-- EXERCISE DETAILS --
Can you write out every line from the start of the records below through the line containing "The image size is (867, 488).", leaving out any pictures?

-- SUPPLIED RECORDS --
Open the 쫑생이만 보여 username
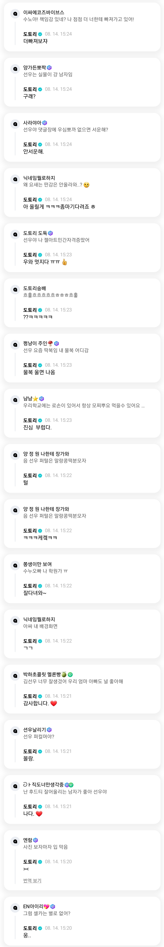Viewport: 164px width, 947px height. [x=37, y=564]
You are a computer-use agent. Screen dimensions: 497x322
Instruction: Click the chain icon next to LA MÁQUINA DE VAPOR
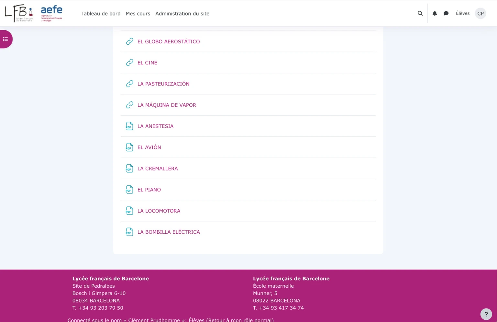click(129, 105)
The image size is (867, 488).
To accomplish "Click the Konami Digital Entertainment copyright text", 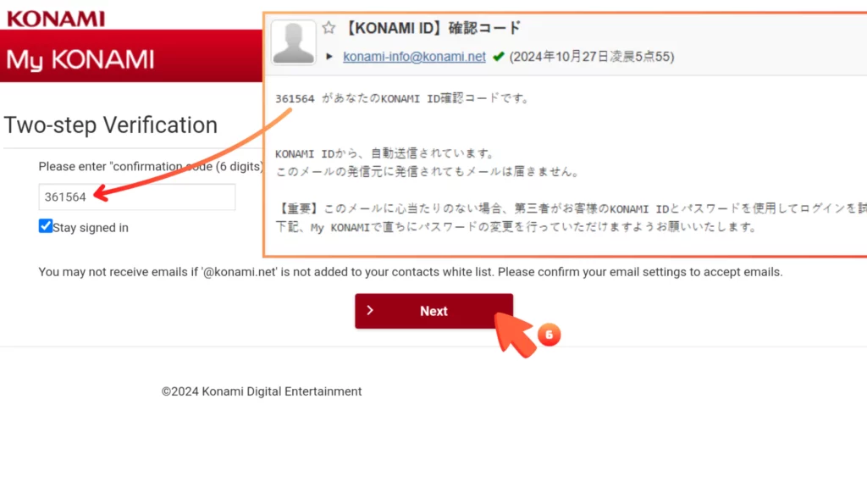I will pos(262,391).
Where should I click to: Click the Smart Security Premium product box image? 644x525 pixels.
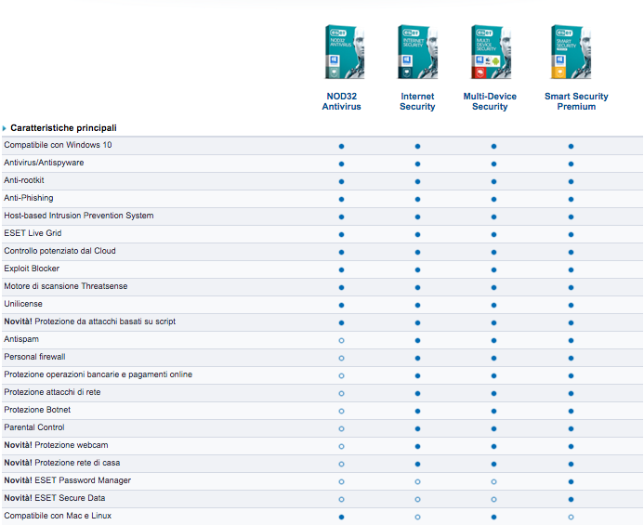pos(571,52)
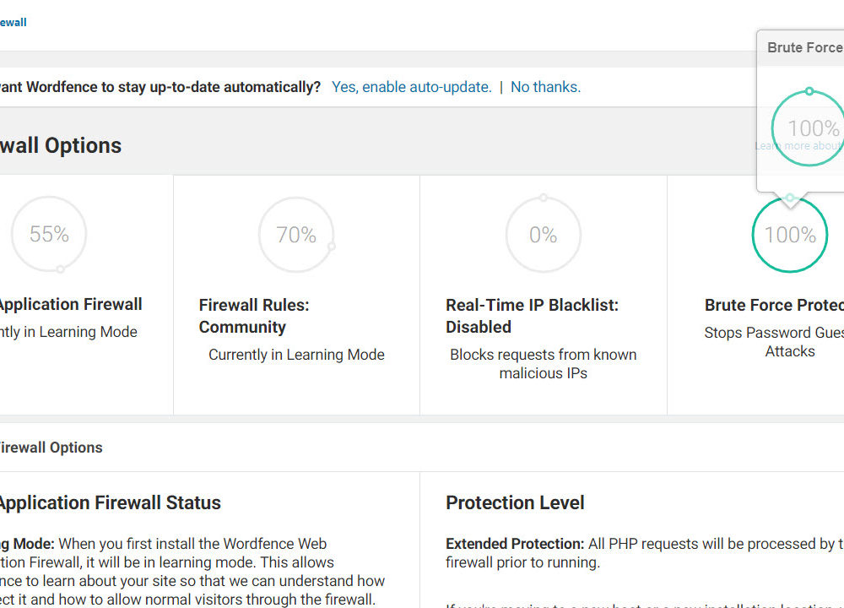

-- TASK ANSWER --
Open the 쫑생이만 보여 username
Viewport: 164px width, 947px height. [x=37, y=564]
You are a computer-use agent. Screen dimensions: 497x322
Instruction: Click the chain icon next to LA MÁQUINA DE VAPOR
click(129, 105)
The image size is (867, 488).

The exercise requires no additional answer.